A paraffinic producer’s posted price decrease announcement last week did not trigger an avalanche of other price reductions as many had expected, but market players kept monitoring conditions very closely. Prices for some grades were exposed to downward pressure because of growing availability, but other cuts received support from a tighter supply and demand scenario. Falling crude oil and feedstock prices weighed on all grades. On the naphthenic base oils side, recently announced decreases have now been implemented.

Some corners of the market, particularly those related to Latin American business, were somewhat quiet as many participants were away at the Argus Base Oils Conference taking place in Miami, Florida, on May 20-21.

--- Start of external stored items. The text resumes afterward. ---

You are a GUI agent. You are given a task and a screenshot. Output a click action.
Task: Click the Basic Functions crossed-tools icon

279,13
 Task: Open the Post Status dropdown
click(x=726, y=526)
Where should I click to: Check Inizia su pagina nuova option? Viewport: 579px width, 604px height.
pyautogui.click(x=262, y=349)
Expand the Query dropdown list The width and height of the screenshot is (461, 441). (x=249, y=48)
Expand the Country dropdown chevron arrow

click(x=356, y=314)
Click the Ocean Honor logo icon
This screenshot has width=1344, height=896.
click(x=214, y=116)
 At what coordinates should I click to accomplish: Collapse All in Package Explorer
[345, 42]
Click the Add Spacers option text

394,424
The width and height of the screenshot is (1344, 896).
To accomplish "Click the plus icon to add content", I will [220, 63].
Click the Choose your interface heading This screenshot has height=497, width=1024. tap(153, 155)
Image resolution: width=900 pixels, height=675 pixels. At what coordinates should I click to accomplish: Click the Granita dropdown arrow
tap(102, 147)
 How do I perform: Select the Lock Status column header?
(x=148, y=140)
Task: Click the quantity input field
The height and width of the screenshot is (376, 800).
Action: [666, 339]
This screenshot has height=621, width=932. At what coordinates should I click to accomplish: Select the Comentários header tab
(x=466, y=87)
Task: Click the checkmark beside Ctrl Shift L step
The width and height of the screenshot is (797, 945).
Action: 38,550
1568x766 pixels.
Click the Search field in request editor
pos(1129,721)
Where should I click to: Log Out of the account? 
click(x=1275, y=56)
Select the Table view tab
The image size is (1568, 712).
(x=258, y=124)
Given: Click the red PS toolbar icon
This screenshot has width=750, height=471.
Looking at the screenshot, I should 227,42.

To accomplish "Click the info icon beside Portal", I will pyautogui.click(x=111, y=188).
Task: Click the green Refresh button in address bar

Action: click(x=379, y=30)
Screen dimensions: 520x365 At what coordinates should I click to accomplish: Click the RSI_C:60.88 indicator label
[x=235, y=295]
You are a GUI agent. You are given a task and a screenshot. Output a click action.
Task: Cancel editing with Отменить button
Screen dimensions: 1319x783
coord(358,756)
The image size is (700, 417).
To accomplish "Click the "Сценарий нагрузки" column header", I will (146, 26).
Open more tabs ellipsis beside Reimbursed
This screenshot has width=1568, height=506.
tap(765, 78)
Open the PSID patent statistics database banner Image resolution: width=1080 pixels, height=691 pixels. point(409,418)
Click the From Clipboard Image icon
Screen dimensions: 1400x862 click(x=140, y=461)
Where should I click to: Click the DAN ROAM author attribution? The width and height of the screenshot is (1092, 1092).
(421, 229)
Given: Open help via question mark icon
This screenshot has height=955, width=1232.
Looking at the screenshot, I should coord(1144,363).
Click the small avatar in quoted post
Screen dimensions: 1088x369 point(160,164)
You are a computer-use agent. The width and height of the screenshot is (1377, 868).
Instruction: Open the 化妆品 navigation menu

Crude oil futures had surged last week on news that United States and Chinese officials had reached an agreement to lower their respective tariffs for 90 days while trade negotiations continued. However, oil prices fell early this week following Moody’s downgrade of the U.S. sovereign credit rating and the publication of official data that showed declining growth in China’s industrial output and retail sales, which could lead to reduced oil demand from the world’s top importer. There were also concerns about the health of the U.S. economy. News about a potential Israeli strike on Iran pushed oil prices up on Wednesday.

The barrage of U.S. tariffs has severely dampened the mood among exporters around the world, and 42% of companies now expect their export revenues to decline markedly, Reuters reported, citing a global survey by Allianz Trade published on Tuesday. The credit insurer had surveyed 4,500 exporters in Germany, France, Italy, Spain, Poland, Britain, the U.S., Singapore and China about global trade in March and April, before and after the unsettling tariff announcements by the U.S. on April 2.

One of the economic segments that has been significantly affected by the tariffs is the automotive industry, which has also had a direct impact on base oils and lubricants.

Despite a reduction of Trump’s initial 25% duties on imported vehicles and similar levies on foreign parts and components, automakers have already suffered some of the repercussions from the tariffs, with several manufacturers having to shift production patterns and alter their supply chains, resulting in output disruptions and reduced demand for factory-fill lubricants and greases.

General Motors has halted exports of a small number of American-made vehicles to China as a result of the tariffs as well. The automaker confirmed on Monday that it had stopped sending Chevrolet Tahoe sport utility vehicles to China and has cancelled plans to export other high-end models there, according to media reports. The company also produces some models in China under joint ventures with Chinese manufacturers.

API Group II and Group III producers supply high performance oils to the passenger car motor oil segment, and demand for most grades was heard to have slipped since the beginning of the year, not only because of tariffs, but because of longer drain intervals for newer models and an increase in EV market penetration, amid other factors. The International Energy Agency published a report last week that predicted that more than one in four cars sold worldwide this year would be electric.

Base oil demand for the spring production cycle ahead of the start of the summer driving season was at expected levels, according to some suppliers, although less robust than in previous years. Once most summer lubricant requirements have been met, consumers and suppliers alike were expected to start reinforcing inventories in preparation for the hurricane season. Severe weather along the U.S. Gulf Coast, where many refineries and base oil plants are located, can sometimes bring production to a halt, and participants generally keep extra volumes to cover requirements during potential supply disruptions. The National Oceanic and Atmospheric Administration’s National Hurricane Center defines the Atlantic hurricane season as running from June 1 through November 30.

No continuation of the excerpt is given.